Programming model: the preview only supports the executable programming model — your function is an executable assembly that hosts its own bootstrap loop and passes the serializer to the runtime in code. Class-library handlers on the managed runtime will be supported once the changes made to Amazon.Lambda.RuntimeSupport to support durable functions has been deployed to the managed runtime. This README will be updated then.
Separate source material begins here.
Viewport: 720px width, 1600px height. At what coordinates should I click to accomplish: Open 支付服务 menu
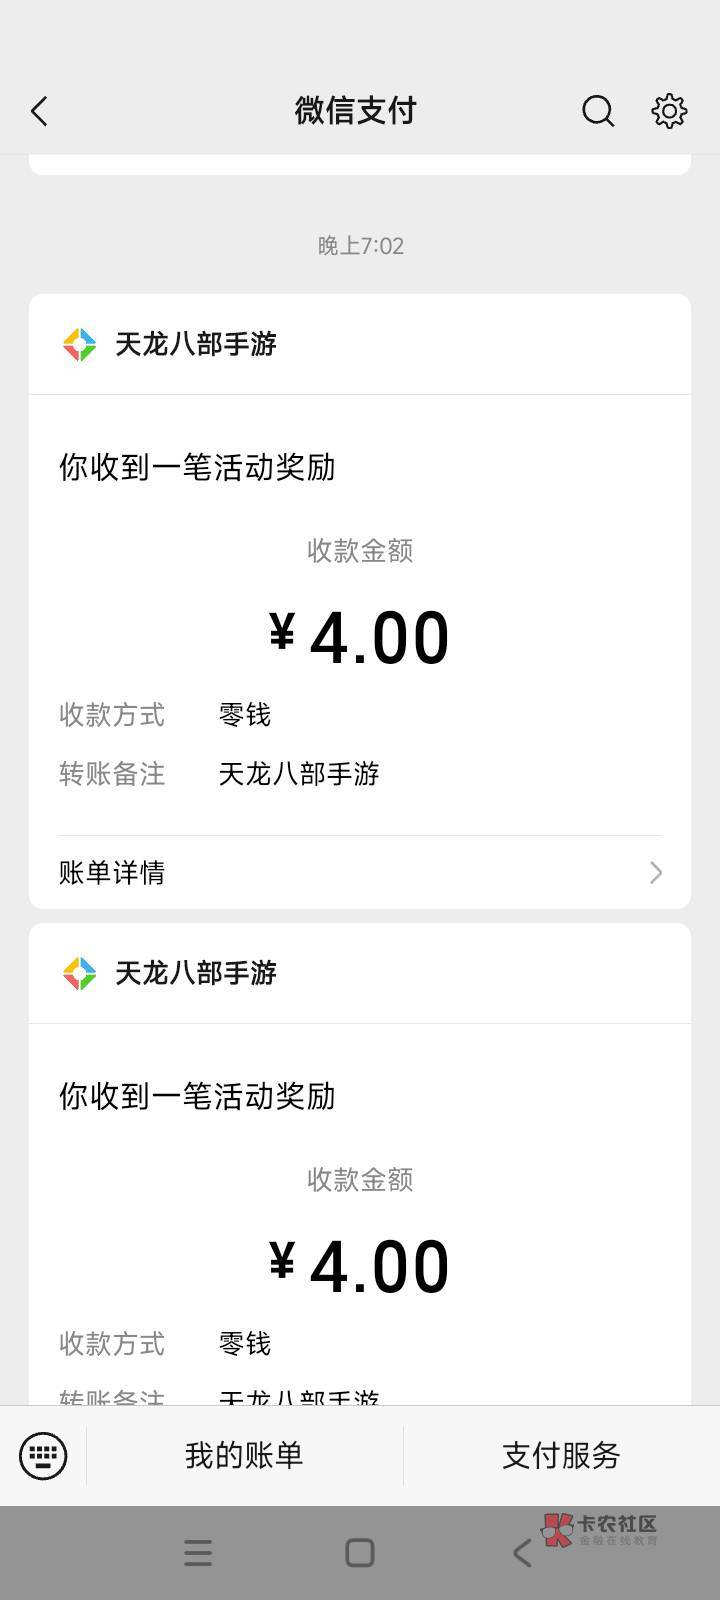tap(561, 1455)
A complete order-processing workflow with two steps and a wait, deployed as an executable assembly on the dotnet10 runtime. Main builds a LambdaBootstrap with your handler and an ILambdaSerializer, and DurableFunction.WrapAsync uses that serializer to checkpoint step inputs and outputs.

using Amazon.Lambda.Core;
using Amazon.Lambda.DurableExecution;
using Amazon.Lambda.RuntimeSupport;
using Amazon.Lambda.Serialization.SystemTextJson;

namespace OrderProcessor;

public class OrderProcessor
{
    public static async Task Main()
    {
        var handler = new OrderProcessor();
        var serializer = new DefaultLambdaJsonSerializer();
        using var wrapper = HandlerWrapper.GetHandlerWrapper<DurableExecutionInvocationInput, DurableExecutionInvocationOutput>(
            handler.Handler, serializer);
        using var bootstrap = new LambdaBootstrap(wrapper);
        await bootstrap.RunAsync();
    }

    public Task<DurableExecutionInvocationOutput> Handler(
        DurableExecutionInvocationInput input, ILambdaContext context)
        => DurableFunction.WrapAsync<Order, OrderResult>(Workflow, input, context);

    private async Task<OrderResult> Workflow(Order order, IDurableContext ctx)
    {
        var reservation = await ctx.StepAsync(
            async (_, ct) => await InventoryService.ReserveAsync(order.Items, ct),
            name: "reserve-inventory");

        var payment = await ctx.StepAsync(
            async (_, ct) => await PaymentService.ChargeAsync(order.PaymentMethod, order.Total, ct),
            name: "process-payment");

        await ctx.WaitAsync(TimeSpan.FromHours(2), name: "warehouse-processing");

        var shipment = await ctx.StepAsync(
            async (_, ct) => await ShippingService.ShipAsync(reservation, order.Address, ct),
            name: "confirm-shipment");

        return new OrderResult(order.Id, shipment.TrackingNumber);
    }
}

public record Order(string Id, IReadOnlyList<OrderItem> Items, PaymentMethod PaymentMethod, decimal Total, Address Address);
public record OrderResult(string OrderId, string TrackingNumber);

For AOT or trim-friendly serialization, swap DefaultLambdaJsonSerializer for SourceGeneratorLambdaJsonSerializer<TContext> and register your JsonSerializerContext.

Documentation

Core operations

  • Steps — execute code with automatic checkpointing, retry strategies, and at-least/at-most-once semantics.
  • Wait — pause execution without compute charges.
  • Wait For Condition — poll until a condition is met, suspending between polls with a configurable wait strategy.
  • Callbacks — wait for external systems to respond.
  • Child Contexts — group related operations into isolated, checkpointed units.
  • Parallel — fan out independent branches concurrently with configurable concurrency and completion policies.

Examples

End-to-end test functions (each paired with an integration test) live under Libraries/test/Amazon.Lambda.DurableExecution.IntegrationTests/TestFunctions/.